Vi gen, f18b2, LPG (ostatnio w listopadzie/ grudniu u p. Adama Rogowskiego)
Opis sytuacji:
* Wczoraj - rano odpalam, bez problemu, klimatyzacja włączona, trasa 150 km, przy każdym dojechaniu do świateł spadają obroty do 200 i się podnoszą do normalnych. U celu podróży, klima wyłączona, biorę się za parkowanie - wysprzęglam i hamulec - zgasł 2x. Dodatkowo nie mogłem go odpalić tj. bez dodania gazu nie odpalał, tylko kręcił rozrusznikiem i kaszlał
*Dzisiaj - w południe bez problemu odpalił +/- 10 km bezobjawowo. Bez klimy, obroty nie spadają, wszystko okej. Po 10 km, ja do parkowania - a on zaczyna przygasać, obroty takie ze ledwo działa, zaświeciła się więc od razu kontrolka oleju i akumulatora. Jak się przygazuje to bez problemu wchodzi na wyższe obroty.

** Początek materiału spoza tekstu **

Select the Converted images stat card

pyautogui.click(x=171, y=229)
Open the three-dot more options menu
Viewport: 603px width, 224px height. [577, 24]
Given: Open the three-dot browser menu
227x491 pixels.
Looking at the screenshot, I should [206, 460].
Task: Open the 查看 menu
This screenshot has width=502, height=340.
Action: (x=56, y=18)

3 godziny później - chcemy wracać, a on nie odpala (jak wyżej), dopiero po dodaniu gazu odpalił. Jadę przez miasto - przy światłach zgasł 2 razy.

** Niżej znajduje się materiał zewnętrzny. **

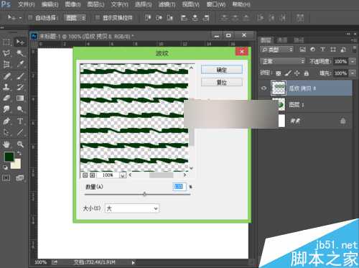Click the OK button in Ripple dialog
This screenshot has width=359, height=268.
222,70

Później około 80 km trasy (bez zatrzymania się :P ) i światła w rzeszowie - wszystko dobrze działa, obroty PRAWIDŁOWE przy włączonej klimatyzacji (nawet nie opadają jak zwykle, tylko od razu właściwy poziom!!).
Na LPG i benzynie nie chciał tak samo zapalić, nie ma znaczenia paliwo.
Ogólnie to spadają mu obroty często do +/- 200 i się podnoszą na własciwy poziom.
IACV był zmieniony, jest to samo.
Zawory regulowane 8tys temu
Świece 16 tys km
Kopułka + palec 16 tys km
EGR, przepustnica czyste
Kontrola Check nie świeci
Link do zdj. palca i kopułki
https://picasaweb.go...feat=directlink
Szczerze mówiąc, to nawet nie wiem czego się czepić i gdzie szukać... Proszę o jakieś sugestie
PS: Myslę, ze wszystkie tematy odnosnie spadajacych obrotów przeczytałem...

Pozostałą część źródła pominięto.